Jakarta – Statement tegas Kapolri Jenderal Polisi Listyo Sigit Prabowo menolak isu Polri dibentuk menjadi Kementerian Kepolisian merupakan bentuk tegak lurus Polri dalam pelayanan masyarakat.
Sikap Kapolri Listyo juga dianggap mendukung program pemerintah Presiden Prabowo Subianto-Gibran Rakabuming Raka dalam hal efisiensi.
Hal itu diungkapkan, Ketua Umum Pengurus Pusat Pemuda Muhammadiyah Dzulfikar Ahmad Tawalla yang mengatakan kinerja kepolisian harus berbeda dengan kerja-kerja birokrasi.
“Posisi tersebut juga menjaga independensi Polri agar tidak mudah ditarik ke dalam kepentingan politik tertentu,” kata Ahmad Dzulfikar di Jakarta, Selasa (27/1).
Dia menanjutkan, sistem komando terpusat Polisi saat ini terbukti menjadi institusi yang cepat dalam mendukung program nasional prioritas pemerintahan.
“Misal MBG (Makan Bergizi Gratis), jadi tidak perlu lagi di bawah kementerian, kita semua toh tahu kementerian terlalu birokratis, kita butuh Polri yang cepat,” ujarnya.
Ketum PP Pemuda Muhammadiyah itu juga menilai sikap penolakan yang disampaikan Listyo Sigit sebagai bagian komitmen untuk memperteguh pelayanan Polri kepada masyarakat.
Dia menilai, apabila Polri di tempatkan di bawah kementerian, terdapat risiko politisasi institusi kepolisian yang bisa mengganggu profesionalisme dan netralitas aparat kepolisian (APH).

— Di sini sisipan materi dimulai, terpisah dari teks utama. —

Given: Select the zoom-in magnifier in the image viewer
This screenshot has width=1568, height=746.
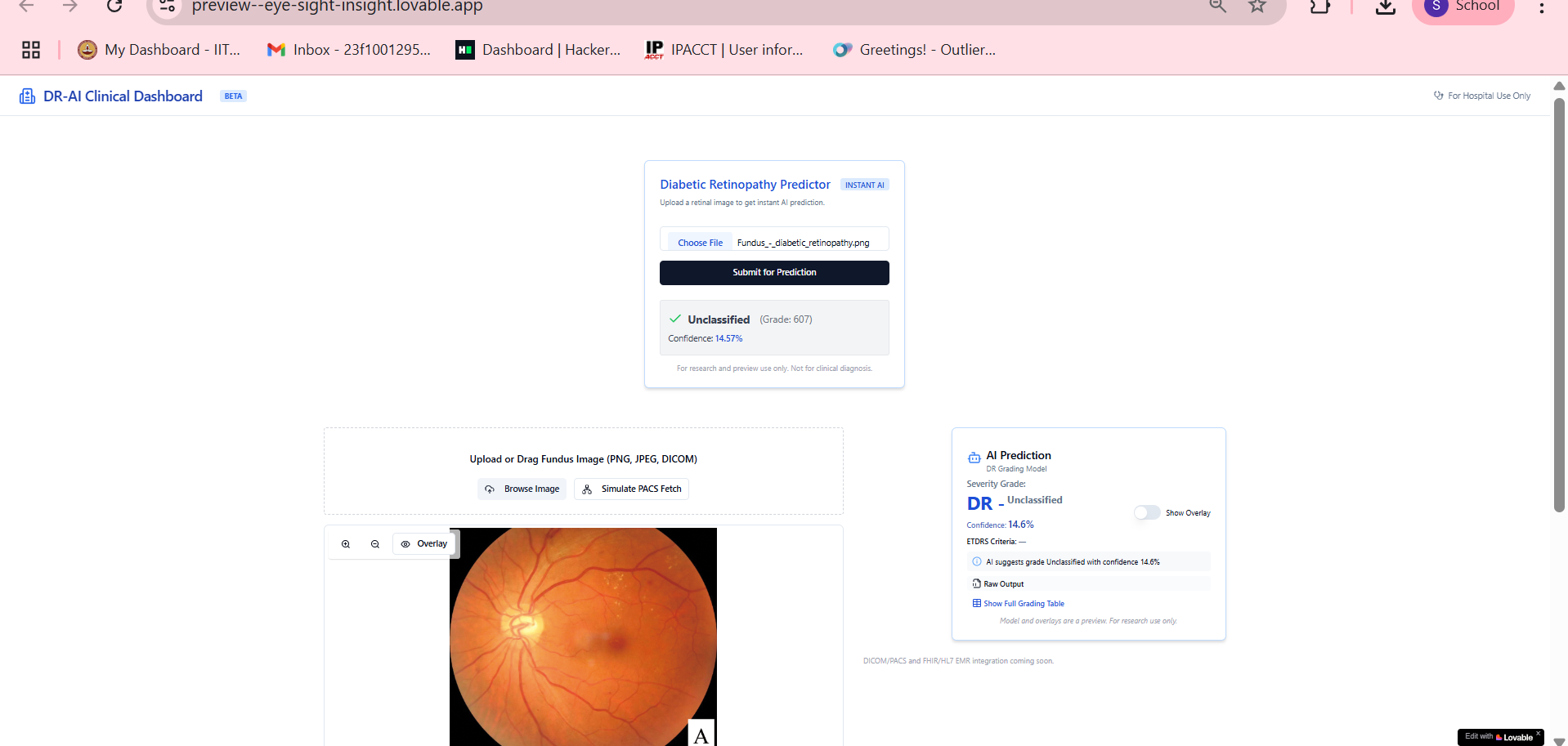Looking at the screenshot, I should 345,543.
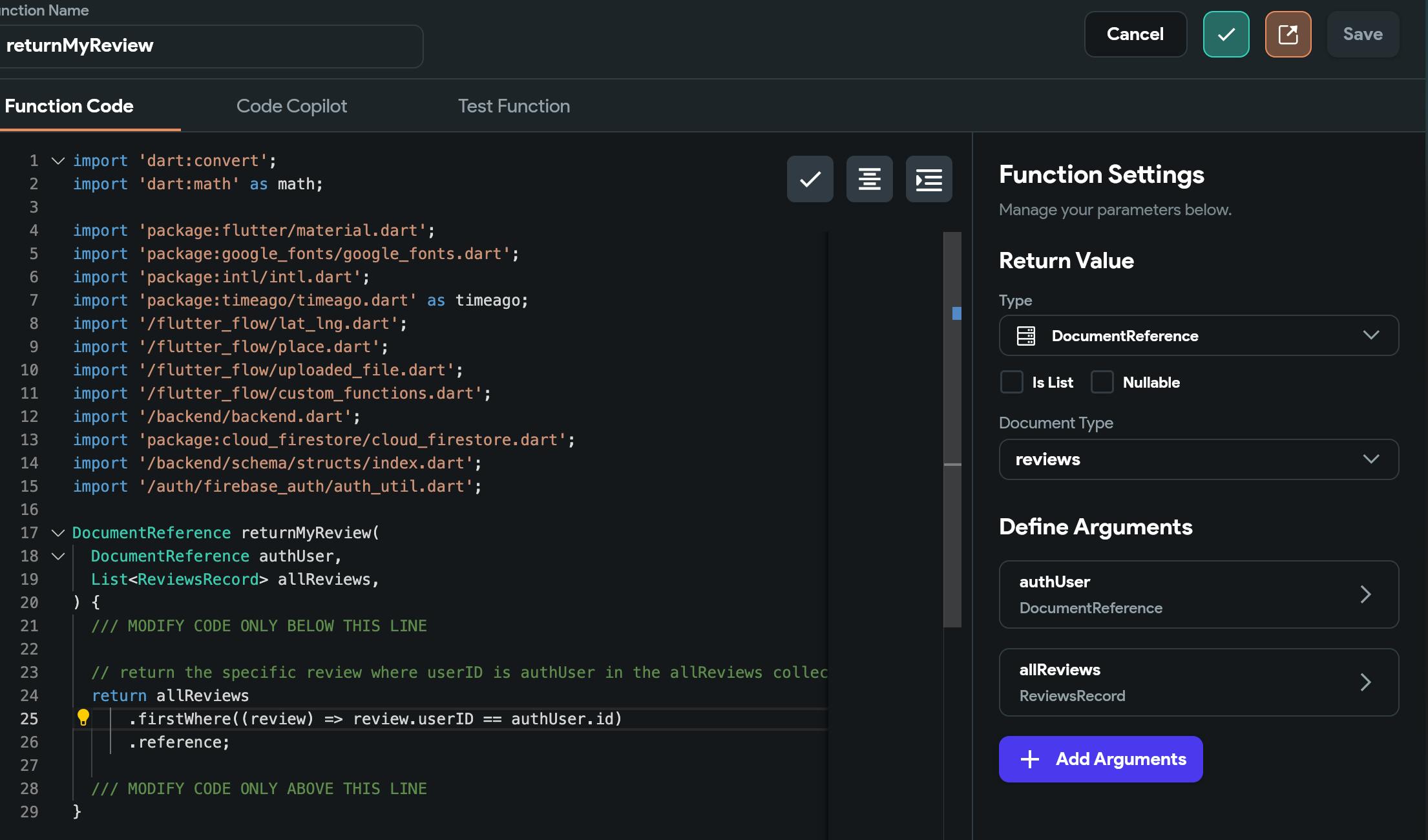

“Jelas sikap yang berani untuk berkomitmen kepada pelayanan masyarakat, ini sikap rasional perlu kita dukung,” pungkasnya.
Sebelumnya, Kapolri Listyo Sigit Prabowo menegaskan posisi Polri sebaiknya langsung di bawah Presiden tanpa pembentukan Kementerian Kepolisian.
Hal itu diungkap saat Rapat Dengar Pendapat (RDP) dengan Komisi III DPR RI beberapa waktu lalu. “Saya lebih baik menjadi petani, ketimbang menjadi Menteri (kala) menjadi Kementerian,” ungkapnya.